The 2008 dream Christopher Nolan waited 17 years to realise: “You could use it in a feature”
For any cinemagoer, there is a time in your life when the right movie comes to you, at the right age, and completely changes your life.
In my instance, I’d love for that movie to be one of alternative obscurity, one that no one knows, to seemingly heighten the curiosity around my life, but it isn’t. It’s perhaps one of the most famous movies of all time: Christopher Nolan’s The Dark Knight.
In 2008, I was the tender age of 12, the minimum allowed to enter the cinema for what was a highly anticipated film. My first viewing of that opening heist sequence is something I will never forget. But at that age, I put it down to the pacing, the dialogue and most obviously, the introduction of Heath Ledger’s iconic Joker character. Then, the older and the more into cinema I got, the more I learned about IMAX cameras and how crucial they are to the cinematography of Nolan’s signature style.

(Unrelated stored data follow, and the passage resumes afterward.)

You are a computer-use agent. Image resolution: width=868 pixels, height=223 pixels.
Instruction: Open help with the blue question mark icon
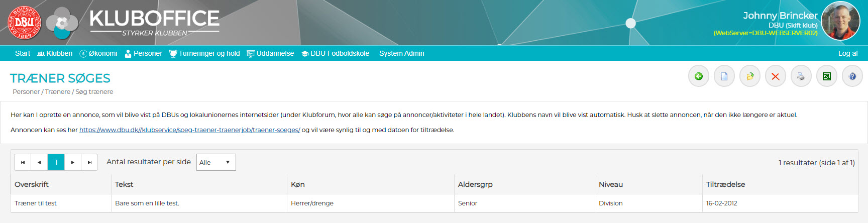(x=852, y=76)
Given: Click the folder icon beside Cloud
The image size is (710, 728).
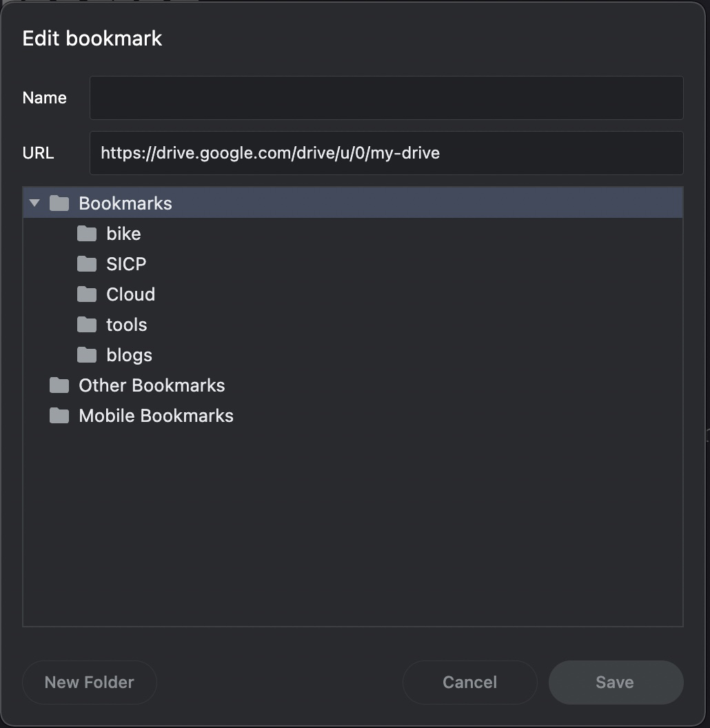Looking at the screenshot, I should tap(87, 294).
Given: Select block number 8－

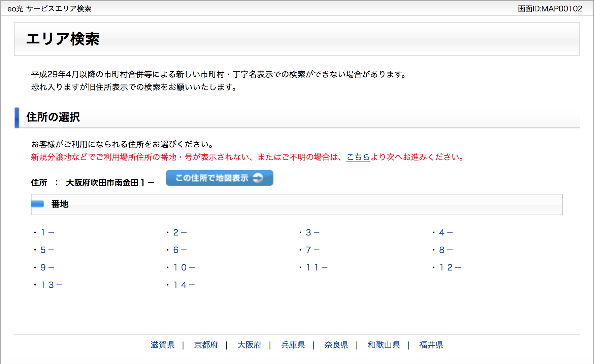Looking at the screenshot, I should (446, 250).
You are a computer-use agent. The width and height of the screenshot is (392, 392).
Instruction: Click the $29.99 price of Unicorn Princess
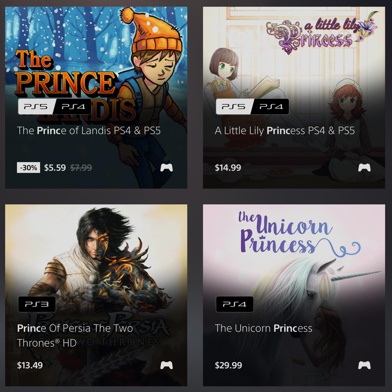pyautogui.click(x=228, y=365)
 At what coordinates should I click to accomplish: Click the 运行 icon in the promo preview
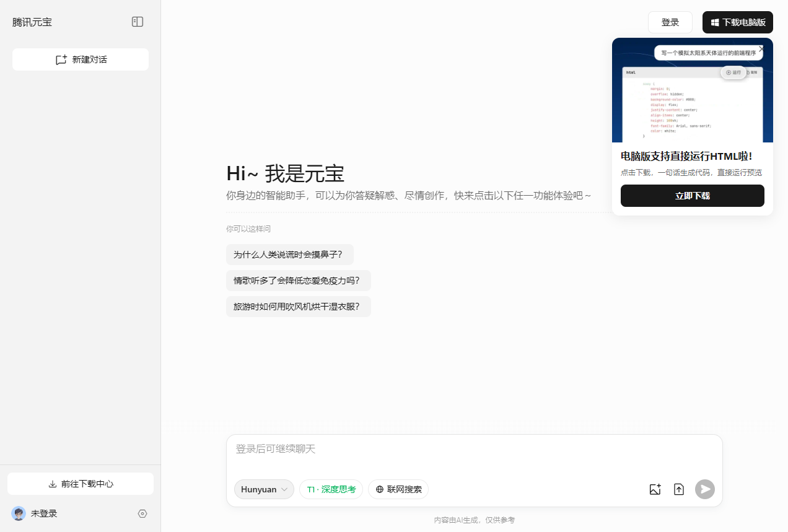[733, 72]

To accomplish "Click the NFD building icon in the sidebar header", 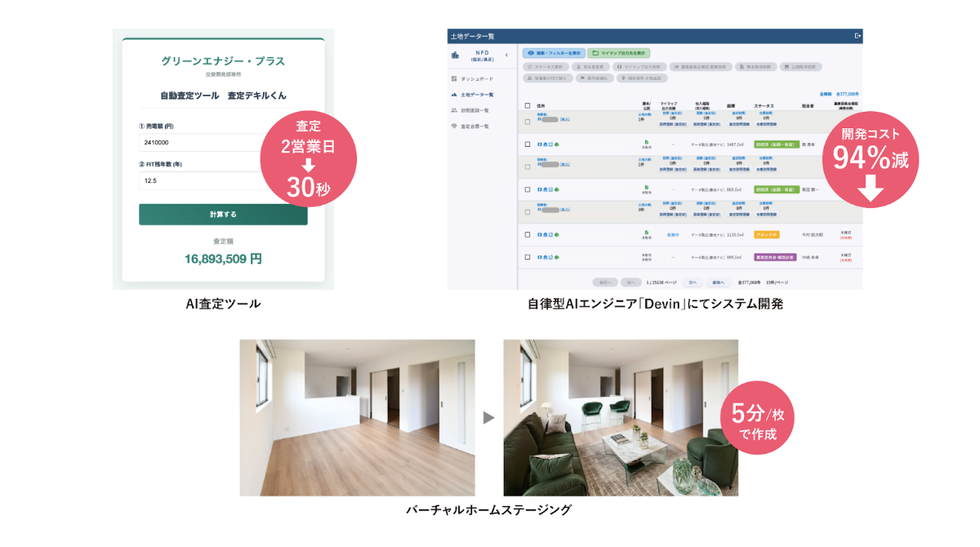I will click(455, 55).

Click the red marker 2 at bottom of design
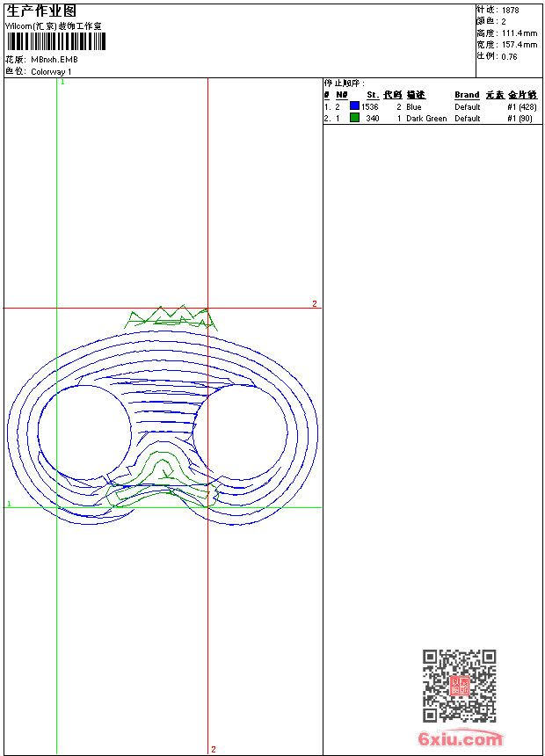[x=213, y=749]
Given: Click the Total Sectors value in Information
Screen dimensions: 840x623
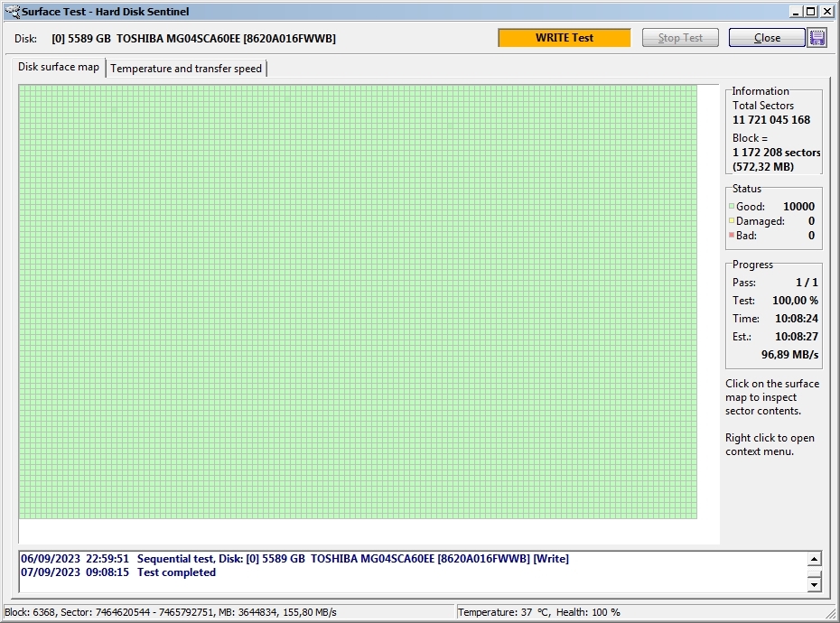Looking at the screenshot, I should (x=770, y=120).
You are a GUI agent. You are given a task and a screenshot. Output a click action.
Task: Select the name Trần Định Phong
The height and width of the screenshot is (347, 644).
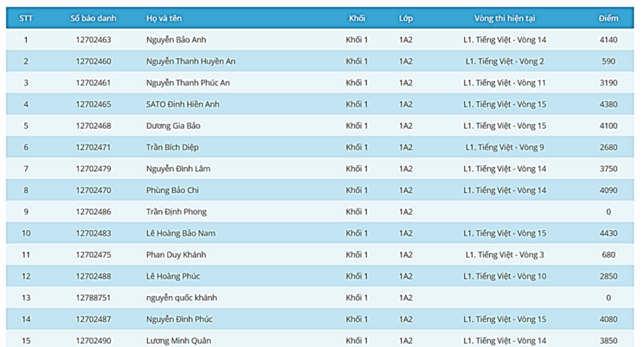pos(177,212)
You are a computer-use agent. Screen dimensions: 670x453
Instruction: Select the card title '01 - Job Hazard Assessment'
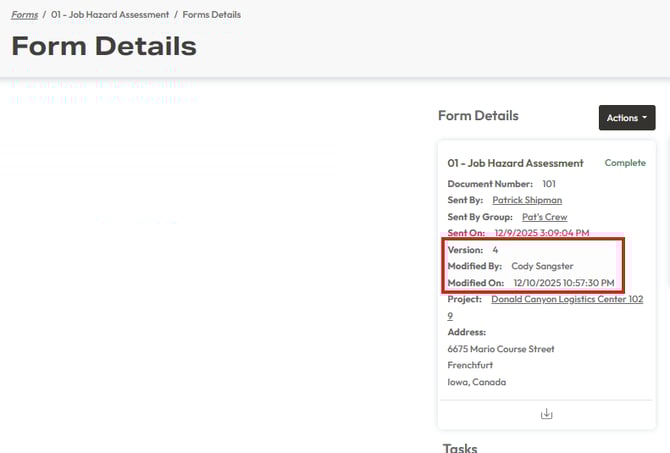coord(515,163)
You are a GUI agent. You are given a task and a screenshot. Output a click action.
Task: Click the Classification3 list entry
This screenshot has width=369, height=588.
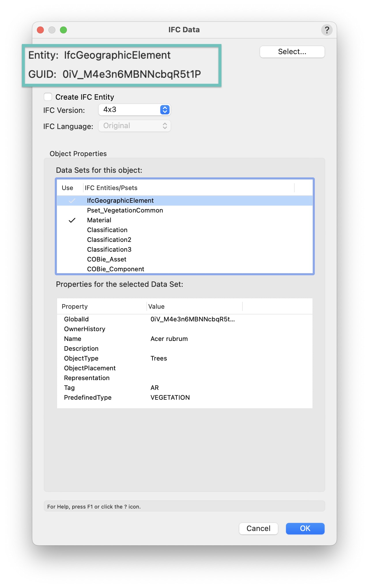coord(109,250)
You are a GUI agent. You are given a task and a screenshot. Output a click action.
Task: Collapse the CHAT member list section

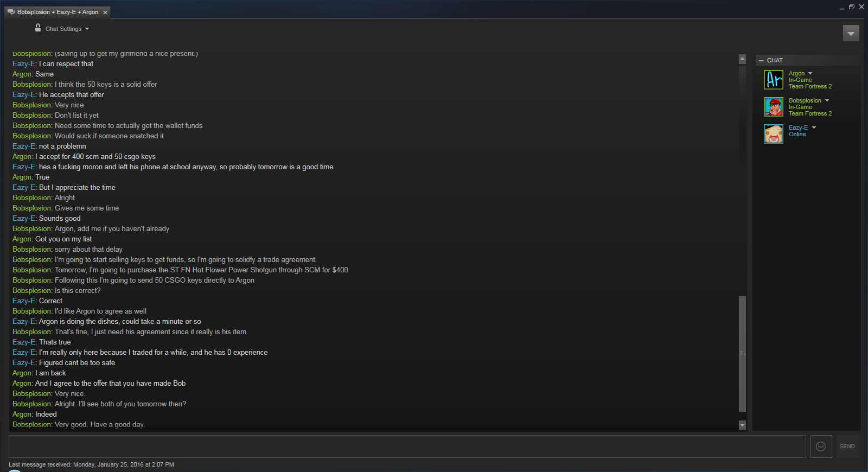(761, 60)
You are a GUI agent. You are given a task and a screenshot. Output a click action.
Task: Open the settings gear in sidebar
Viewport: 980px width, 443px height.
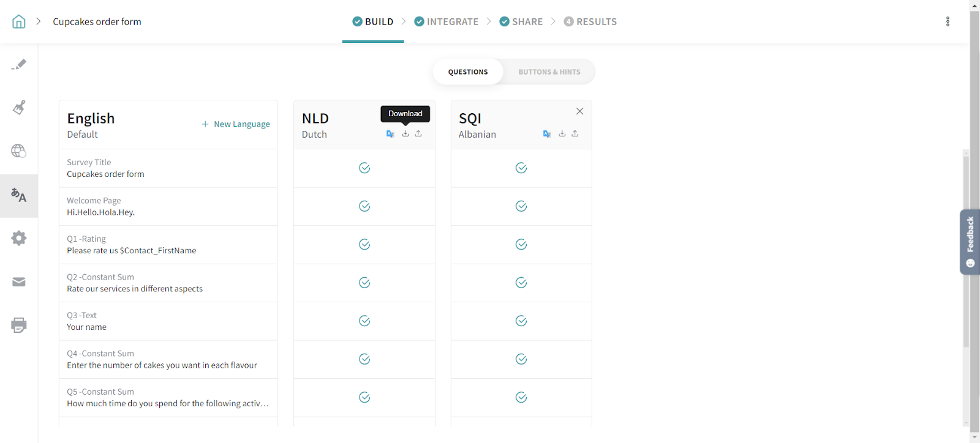coord(19,238)
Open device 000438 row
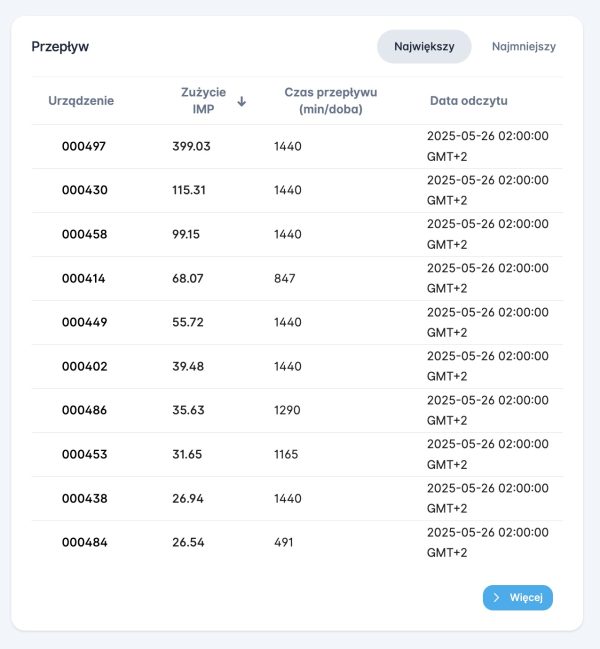This screenshot has height=649, width=600. click(x=84, y=498)
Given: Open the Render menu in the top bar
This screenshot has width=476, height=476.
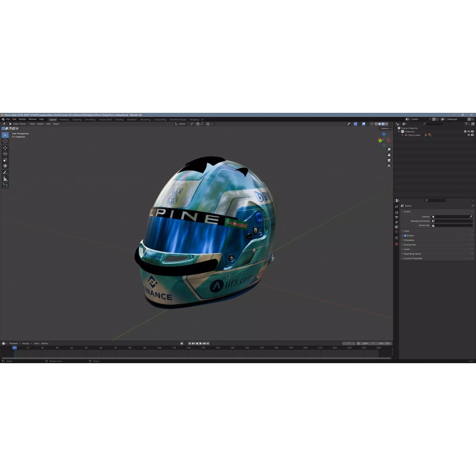Looking at the screenshot, I should coord(23,119).

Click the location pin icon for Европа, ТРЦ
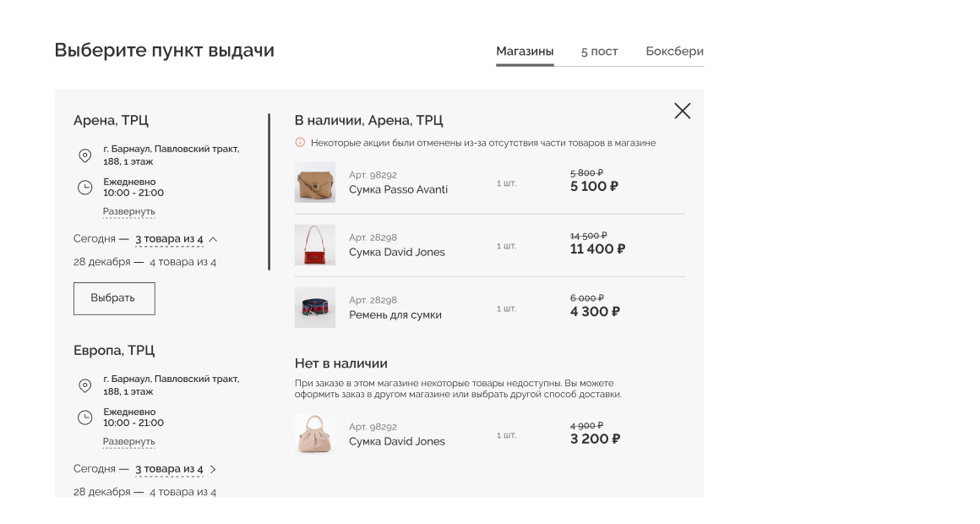pyautogui.click(x=84, y=385)
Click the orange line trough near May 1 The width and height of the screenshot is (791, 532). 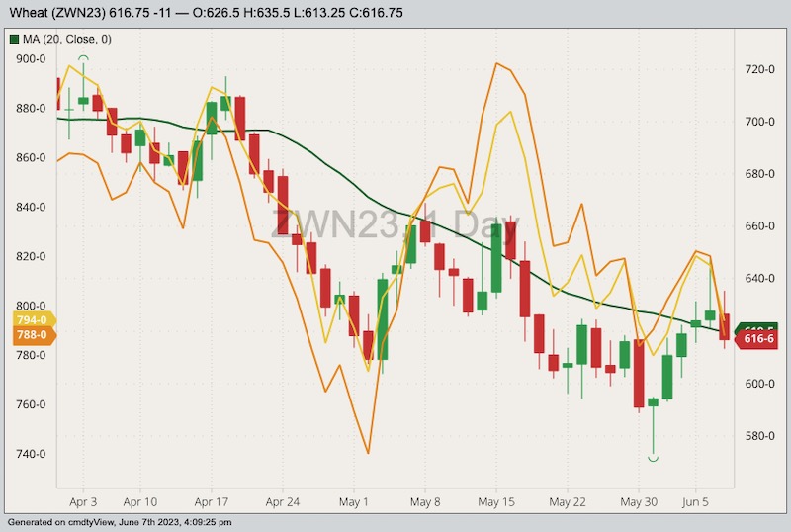click(x=368, y=453)
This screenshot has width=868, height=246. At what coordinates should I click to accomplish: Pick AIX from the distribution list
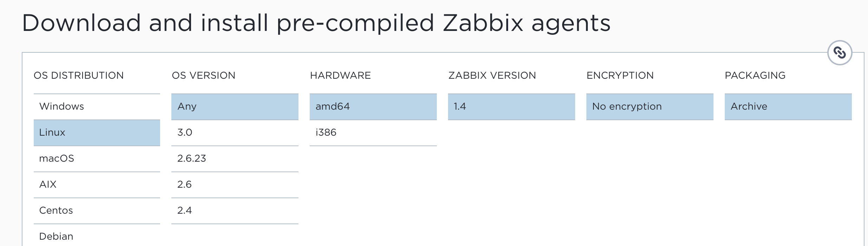(97, 185)
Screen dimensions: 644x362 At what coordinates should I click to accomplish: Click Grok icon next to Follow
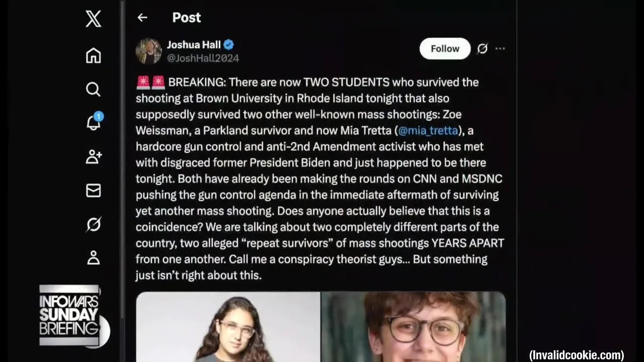tap(482, 48)
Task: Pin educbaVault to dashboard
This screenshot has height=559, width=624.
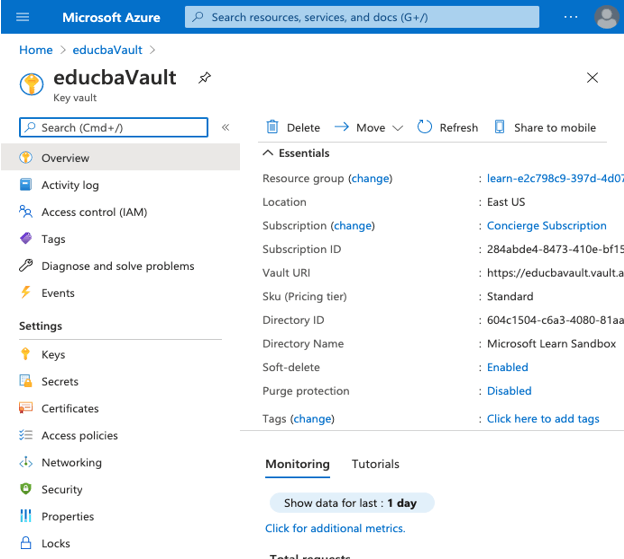Action: (x=205, y=77)
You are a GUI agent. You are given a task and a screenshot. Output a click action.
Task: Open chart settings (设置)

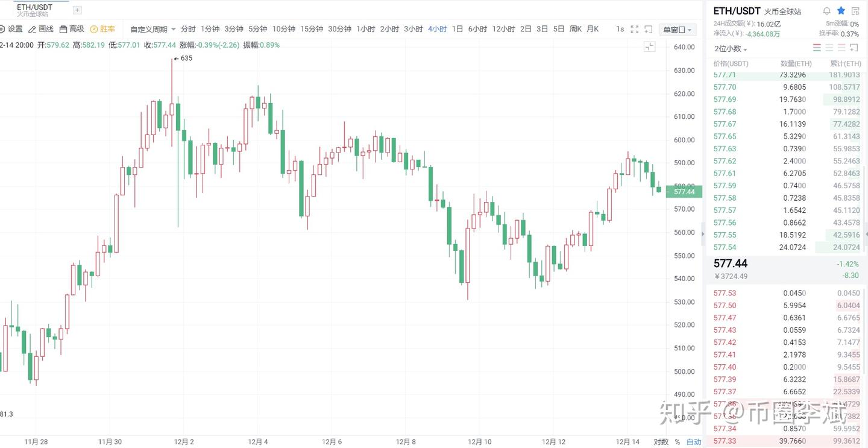pyautogui.click(x=12, y=29)
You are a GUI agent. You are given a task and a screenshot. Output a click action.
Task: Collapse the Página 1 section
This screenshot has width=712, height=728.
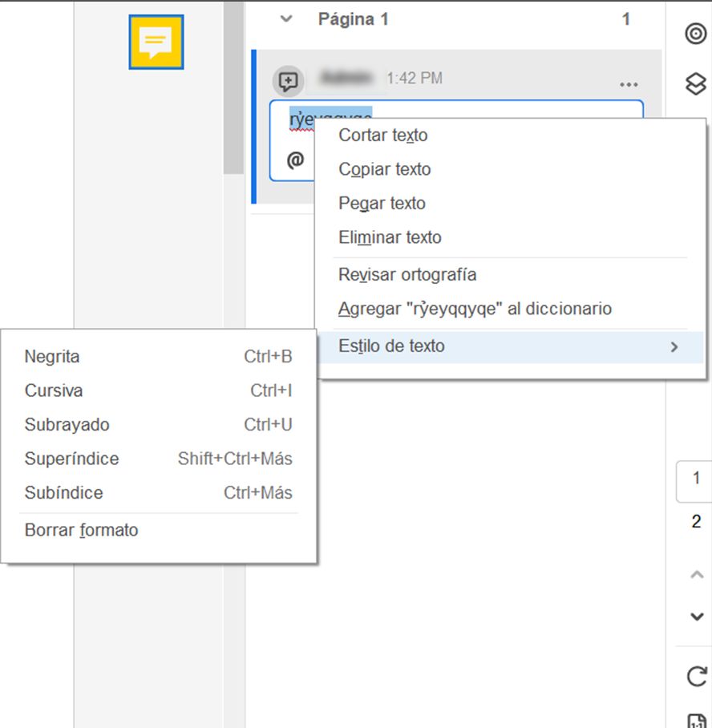coord(286,18)
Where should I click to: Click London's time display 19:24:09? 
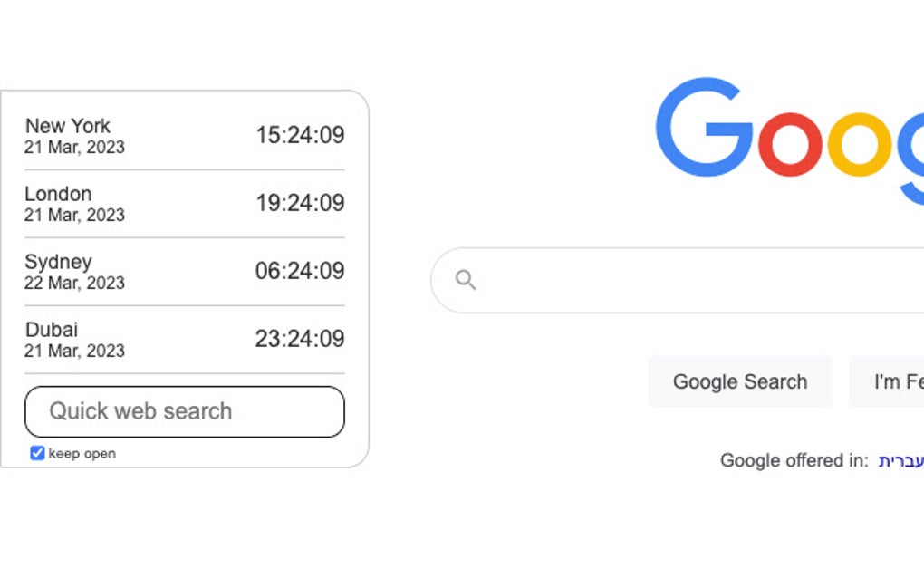pyautogui.click(x=299, y=203)
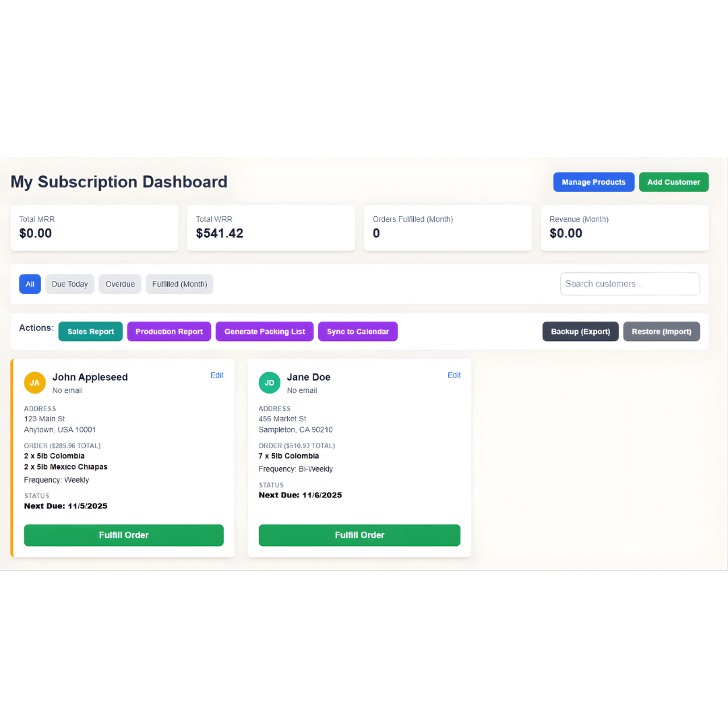This screenshot has width=728, height=728.
Task: Fulfill John Appleseed's order
Action: 123,535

It was The Dark Knight and that very opening sequence that introduced the world to this now-trusted marriage and saw Nolan use Imax cameras for action moviemaking for the very first time. In 2026, with Nolan and many other directors adopting the IMAX approach, marvelling at the sheer use of the camera feels a little antiquated. But in 2008, no one had thought to do it because it seemed entirely impractical. Before Nolan, these cameras were used primarily for nature documentaries, where the effort of loading up expensive 70mm film and dealing with the notoriously heavy and loud felt worth it for the lifelike outcome.
But for movies, people were happy to compromise. That was until Nolan flipped the perspective and said, “I figured if you could take an IMAX camera to Mount Everest or outer space, you could use it in a feature movie”. The result was ambitious for production, but groundbreaking for the viewer who got to see films in not only a clearer picture, but a more expansive frame.
“There’s simply nothing like seeing a movie that way,” Nolan told USA Today after the release of the ‘08 film. While the outcomes weren’t yet as clear as they are now, with IMAX cinemas not in full action, Nolan assured viewers that the experience would be “more immersive”, which that opening sequence proved in emphatic fashion.
My adolescent brain at the first time of viewing certainly thought so, but so did the rest of the world, who spoke about this opening scene endlessly. More than anything, it dramatically pulled back the curtain on Ledger’s Joker, who introduced himself to the movie with chaos, swagger and clinical precision, all of which felt more visceral through the lens of the IMAX camera.
Nolan continued to explain how the approach was a deliberate choice in giving his character the attention it deserved, adding, “Batman has some of the most extraordinary characters in pop culture. We wanted the Joker to have the grandest entrance possible”.
The entire tone of the film was set by the introduction of Ledger’s rugged, paint-clad face on that opening close-up. The IMAX revealed every broken pore and stitched-up scar in a way that a traditional digitally filmed wide shot could simply never have achieved, and with that one scene, Nolan changed cinema forever.